2. Tussen partijen vaststaande feiten
2.1. Belanghebbende, geboren op 1 april 1941 en gehuwd, is werkzaam geweest als werktuigbouwkundig ingenieur. Hij is in 1999 arbeidsongeschikt geraakt en zijn dienstverband is in dat jaar beëindigd. In 2000 is hij arbeidsgeschikt verklaard en op zoek gegaan naar een nieuwe dienstbetrekking.
2.2. Belanghebbende heeft in 2000 premies voor lijfrenten betaald. Er zijn in dat jaar geen premies of andere bijdragen uit hoofde van een pensioenregeling van belanghebbende ingehouden of ten laste van zijn inkomen gekomen
2.3. In de aangifte inkomstenbelasting/premie volksverzekeringen voor het jaar 2000 heeft belanghebbende ƒ 25.000 aan premies voor lijfrenten in aftrek gebracht. Dit bedrag heeft de inspecteur gecorrigeerd tot op ƒ 12.358.

3. Geschil
In geschil is:
1. Of de aftrekbare kosten van verwerving, inning en behoud van inkomsten uit dienstbetrekking ƒ 1.073 bedragen, zoals de inspecteur stelt, dan wel ƒ 2.996, zoals belanghebbende stelt;
2. Of de aftrekbare kosten van vermogensbeheer maximaal ƒ 9.903 bedragen, zoals de inspecteur stelt, dan wel ƒ 12.199, zoals belanghebbende stelt;
3. Of de aftrekbare kosten ter zake van de eigen woning ƒ 37.800, zoals de inspecteur stelt, dan wel ƒ 47.475 bedragen, zoals belanghebbende stelt, en
4. Of de aftrekbare premies voldaan ter zake van lijfrente ƒ 12.358 bedragen, zoals de inspecteur stelt, dan wel ƒ 25.000, zoals belanghebbende stelt.

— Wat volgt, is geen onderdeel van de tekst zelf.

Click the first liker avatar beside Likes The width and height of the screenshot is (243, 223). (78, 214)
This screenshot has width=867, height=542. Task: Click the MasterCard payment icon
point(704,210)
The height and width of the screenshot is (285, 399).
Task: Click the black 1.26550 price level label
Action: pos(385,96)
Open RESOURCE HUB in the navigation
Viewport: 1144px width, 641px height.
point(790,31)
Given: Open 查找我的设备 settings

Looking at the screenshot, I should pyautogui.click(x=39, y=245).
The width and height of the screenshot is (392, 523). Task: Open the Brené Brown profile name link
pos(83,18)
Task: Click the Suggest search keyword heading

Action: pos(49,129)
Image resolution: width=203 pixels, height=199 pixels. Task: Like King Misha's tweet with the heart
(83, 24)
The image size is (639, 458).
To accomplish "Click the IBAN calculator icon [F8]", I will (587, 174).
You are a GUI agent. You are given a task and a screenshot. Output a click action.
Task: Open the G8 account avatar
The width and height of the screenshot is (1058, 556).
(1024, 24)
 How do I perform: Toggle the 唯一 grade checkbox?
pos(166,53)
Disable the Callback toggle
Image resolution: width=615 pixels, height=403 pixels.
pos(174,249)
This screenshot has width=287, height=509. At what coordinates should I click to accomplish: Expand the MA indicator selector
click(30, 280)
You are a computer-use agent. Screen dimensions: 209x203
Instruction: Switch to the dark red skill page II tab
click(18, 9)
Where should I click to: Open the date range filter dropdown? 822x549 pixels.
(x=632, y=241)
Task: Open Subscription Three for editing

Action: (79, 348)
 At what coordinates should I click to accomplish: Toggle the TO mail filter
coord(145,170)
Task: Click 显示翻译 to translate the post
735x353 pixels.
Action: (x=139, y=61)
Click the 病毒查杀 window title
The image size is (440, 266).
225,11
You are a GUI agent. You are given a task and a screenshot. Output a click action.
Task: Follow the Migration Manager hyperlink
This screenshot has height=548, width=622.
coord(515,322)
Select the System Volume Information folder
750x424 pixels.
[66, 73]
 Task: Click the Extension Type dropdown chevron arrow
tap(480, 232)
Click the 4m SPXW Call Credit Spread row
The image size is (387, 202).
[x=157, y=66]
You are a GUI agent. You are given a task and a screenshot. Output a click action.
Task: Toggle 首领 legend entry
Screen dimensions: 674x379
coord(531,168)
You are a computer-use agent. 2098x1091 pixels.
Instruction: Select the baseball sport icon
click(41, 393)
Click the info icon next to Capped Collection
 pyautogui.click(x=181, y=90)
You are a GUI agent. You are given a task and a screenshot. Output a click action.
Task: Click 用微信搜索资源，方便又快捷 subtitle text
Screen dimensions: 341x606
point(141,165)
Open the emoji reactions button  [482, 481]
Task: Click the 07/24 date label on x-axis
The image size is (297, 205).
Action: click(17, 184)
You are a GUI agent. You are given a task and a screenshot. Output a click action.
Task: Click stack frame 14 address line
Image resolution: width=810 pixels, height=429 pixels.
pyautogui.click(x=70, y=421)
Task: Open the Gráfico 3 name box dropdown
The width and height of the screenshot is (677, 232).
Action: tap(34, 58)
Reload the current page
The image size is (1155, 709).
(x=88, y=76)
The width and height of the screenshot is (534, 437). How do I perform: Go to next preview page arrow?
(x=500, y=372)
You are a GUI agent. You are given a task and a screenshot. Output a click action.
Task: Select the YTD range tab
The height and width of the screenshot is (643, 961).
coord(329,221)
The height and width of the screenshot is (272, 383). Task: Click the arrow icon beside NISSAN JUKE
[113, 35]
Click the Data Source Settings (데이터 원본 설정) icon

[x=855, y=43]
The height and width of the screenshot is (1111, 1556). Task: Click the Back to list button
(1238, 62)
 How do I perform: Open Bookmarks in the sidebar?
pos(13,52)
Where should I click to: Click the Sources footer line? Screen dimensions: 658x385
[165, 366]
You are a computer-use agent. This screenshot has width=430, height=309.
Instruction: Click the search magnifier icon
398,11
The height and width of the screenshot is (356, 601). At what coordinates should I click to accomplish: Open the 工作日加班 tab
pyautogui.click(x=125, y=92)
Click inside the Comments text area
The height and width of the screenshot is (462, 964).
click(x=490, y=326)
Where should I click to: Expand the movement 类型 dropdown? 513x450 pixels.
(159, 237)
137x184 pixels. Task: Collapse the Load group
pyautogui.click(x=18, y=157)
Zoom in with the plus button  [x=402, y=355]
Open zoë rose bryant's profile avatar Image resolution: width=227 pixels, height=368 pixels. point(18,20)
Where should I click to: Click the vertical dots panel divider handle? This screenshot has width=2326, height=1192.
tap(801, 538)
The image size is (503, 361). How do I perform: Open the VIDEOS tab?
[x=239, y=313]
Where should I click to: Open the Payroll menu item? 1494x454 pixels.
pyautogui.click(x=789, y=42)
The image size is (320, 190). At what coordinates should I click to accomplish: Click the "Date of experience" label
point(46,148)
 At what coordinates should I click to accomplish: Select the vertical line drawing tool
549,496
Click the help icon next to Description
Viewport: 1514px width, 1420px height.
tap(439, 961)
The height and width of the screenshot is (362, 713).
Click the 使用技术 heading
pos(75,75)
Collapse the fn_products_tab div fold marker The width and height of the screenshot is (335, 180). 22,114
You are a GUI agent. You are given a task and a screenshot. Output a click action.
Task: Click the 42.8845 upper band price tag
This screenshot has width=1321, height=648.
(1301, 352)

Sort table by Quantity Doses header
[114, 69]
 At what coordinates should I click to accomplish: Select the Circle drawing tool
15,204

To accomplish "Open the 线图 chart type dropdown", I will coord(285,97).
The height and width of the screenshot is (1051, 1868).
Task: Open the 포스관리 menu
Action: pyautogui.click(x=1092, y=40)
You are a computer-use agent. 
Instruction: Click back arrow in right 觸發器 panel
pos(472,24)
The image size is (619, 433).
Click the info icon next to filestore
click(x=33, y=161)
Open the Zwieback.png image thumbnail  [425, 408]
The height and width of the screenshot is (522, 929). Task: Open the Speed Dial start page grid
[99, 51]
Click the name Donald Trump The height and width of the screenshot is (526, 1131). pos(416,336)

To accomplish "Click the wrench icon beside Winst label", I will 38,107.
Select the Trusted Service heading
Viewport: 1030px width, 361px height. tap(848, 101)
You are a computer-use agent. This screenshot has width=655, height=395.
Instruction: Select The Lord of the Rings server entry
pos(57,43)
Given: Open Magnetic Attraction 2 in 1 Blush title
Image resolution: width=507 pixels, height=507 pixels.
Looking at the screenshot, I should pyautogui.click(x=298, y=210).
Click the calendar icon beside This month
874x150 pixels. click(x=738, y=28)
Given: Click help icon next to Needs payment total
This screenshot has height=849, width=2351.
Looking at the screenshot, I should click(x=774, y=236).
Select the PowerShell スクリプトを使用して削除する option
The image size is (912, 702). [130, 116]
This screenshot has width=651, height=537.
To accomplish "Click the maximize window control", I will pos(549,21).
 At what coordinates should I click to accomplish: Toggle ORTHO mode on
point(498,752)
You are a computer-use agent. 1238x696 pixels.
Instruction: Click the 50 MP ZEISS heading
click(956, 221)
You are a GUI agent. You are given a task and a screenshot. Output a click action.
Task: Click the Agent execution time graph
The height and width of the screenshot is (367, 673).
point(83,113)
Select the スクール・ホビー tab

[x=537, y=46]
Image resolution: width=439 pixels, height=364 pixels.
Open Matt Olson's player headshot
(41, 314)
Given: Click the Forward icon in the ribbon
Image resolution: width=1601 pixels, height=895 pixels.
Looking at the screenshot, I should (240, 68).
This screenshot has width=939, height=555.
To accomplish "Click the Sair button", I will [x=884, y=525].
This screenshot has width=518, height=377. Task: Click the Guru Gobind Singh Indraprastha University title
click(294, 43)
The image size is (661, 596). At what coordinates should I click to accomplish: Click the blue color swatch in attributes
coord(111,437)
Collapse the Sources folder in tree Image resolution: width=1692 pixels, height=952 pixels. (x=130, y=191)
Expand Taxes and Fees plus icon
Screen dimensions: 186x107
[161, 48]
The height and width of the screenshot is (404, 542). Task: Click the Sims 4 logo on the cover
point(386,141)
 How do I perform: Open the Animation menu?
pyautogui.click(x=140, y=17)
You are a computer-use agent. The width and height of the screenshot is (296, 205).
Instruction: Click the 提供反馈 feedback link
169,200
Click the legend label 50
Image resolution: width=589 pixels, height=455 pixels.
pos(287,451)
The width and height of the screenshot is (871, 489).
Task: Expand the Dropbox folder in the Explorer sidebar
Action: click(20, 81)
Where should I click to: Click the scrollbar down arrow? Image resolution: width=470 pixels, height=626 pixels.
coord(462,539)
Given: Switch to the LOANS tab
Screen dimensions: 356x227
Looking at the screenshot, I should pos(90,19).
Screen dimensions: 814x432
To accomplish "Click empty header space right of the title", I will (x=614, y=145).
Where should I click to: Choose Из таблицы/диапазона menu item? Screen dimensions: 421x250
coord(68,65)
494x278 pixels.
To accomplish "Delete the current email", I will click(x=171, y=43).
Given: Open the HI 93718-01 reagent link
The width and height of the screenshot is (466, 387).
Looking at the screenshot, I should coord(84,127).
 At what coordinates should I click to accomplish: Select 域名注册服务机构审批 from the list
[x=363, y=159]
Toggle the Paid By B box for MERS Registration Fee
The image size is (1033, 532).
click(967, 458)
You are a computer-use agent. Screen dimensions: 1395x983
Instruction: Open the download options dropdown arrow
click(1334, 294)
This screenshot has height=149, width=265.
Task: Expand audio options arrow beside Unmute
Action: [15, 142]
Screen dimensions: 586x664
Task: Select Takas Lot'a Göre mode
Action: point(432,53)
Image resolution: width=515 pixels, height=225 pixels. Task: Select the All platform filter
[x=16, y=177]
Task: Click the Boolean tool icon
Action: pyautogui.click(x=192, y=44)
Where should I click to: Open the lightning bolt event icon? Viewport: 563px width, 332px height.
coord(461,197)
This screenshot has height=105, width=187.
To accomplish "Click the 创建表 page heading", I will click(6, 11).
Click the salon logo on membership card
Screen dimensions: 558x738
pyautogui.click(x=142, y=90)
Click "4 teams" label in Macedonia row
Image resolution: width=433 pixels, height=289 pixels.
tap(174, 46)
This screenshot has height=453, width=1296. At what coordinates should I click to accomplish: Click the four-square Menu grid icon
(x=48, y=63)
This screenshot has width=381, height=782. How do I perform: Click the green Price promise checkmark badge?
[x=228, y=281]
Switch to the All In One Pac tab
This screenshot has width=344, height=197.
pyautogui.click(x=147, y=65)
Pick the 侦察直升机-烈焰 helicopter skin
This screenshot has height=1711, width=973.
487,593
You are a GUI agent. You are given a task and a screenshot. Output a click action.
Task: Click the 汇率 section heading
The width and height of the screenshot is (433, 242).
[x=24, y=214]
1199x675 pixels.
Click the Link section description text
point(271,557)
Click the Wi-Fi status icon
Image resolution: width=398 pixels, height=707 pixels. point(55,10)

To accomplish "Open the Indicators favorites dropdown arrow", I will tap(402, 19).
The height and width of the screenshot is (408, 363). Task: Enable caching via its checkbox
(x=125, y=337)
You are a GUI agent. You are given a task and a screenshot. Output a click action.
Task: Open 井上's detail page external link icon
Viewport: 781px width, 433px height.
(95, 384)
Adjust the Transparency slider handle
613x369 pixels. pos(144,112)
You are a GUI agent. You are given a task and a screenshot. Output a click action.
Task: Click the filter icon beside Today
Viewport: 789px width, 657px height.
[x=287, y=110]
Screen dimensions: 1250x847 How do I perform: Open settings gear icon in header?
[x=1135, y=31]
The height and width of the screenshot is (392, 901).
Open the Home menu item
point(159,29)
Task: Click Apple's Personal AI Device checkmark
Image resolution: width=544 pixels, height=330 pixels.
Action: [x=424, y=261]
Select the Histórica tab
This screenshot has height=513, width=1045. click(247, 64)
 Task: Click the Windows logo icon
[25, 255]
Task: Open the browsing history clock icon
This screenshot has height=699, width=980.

4. Standpunten van partijen
4.1. Voor de standpunten van partijen wordt verwezen naar de stukken van het geding.
4.2. Ter zitting heeft belanghebbende nog het volgende naar voren gebracht:
Ik ben akkoord met het compromisvoorstel dat:
- de aftrekbare kosten van verwerving, inning en behoud van inkomsten uit dienstbetrekking ƒ 1.073 bedragen,
- de aftrekbare kosten van vermogensbeheer ƒ 11.103 bedragen,
- de aftrekbare kosten ter zake van de eigen woning ƒ 47.475 bedragen, en
- het Hof uitspraak doet inzake het geschilpunt over de premies lijfrente.
De inspecteur moet niet alleen bekijken of de wet goed wordt toegepast, maar ook of sprake is van een schrijnend geval. In 1999 ging ik in de Ziektewet en is mijn dienstverband beëindigd. In 2000 ben ik in de WW gegaan. Daardoor nam mijn inkomen, en daardoor ook de P in de formule, sterk af. Ik ben het eens met de berekening door de inspecteur van het normbedrag en de aanspraak, doch meen dat de Wet anders moet worden geïnterpreteerd. Pensioenopbouw vindt immers plaats over meerdere jaren.
4.3. De inspecteur heeft ter zitting nog het volgende opgemerkt:
Ik ben akkoord met het compromisvoorstel dat:
- de aftrekbare kosten van verwerving, inning en behoud van inkomsten uit dienstbetrekking ƒ 1.073 bedragen,
- de aftrekbare kosten van vermogensbeheer ƒ 11.103 bedragen,
- de aftrekbare kosten ter zake van de eigen woning ƒ 47.475 bedragen, en
- het Hof uitspraak doet inzake het geschilpunt over de premies lijfrente.
Er zijn betalingsbewijzen verstrekt dat ƒ 25.000 aan premies lijfrente zijn betaald in het onderhavige jaar.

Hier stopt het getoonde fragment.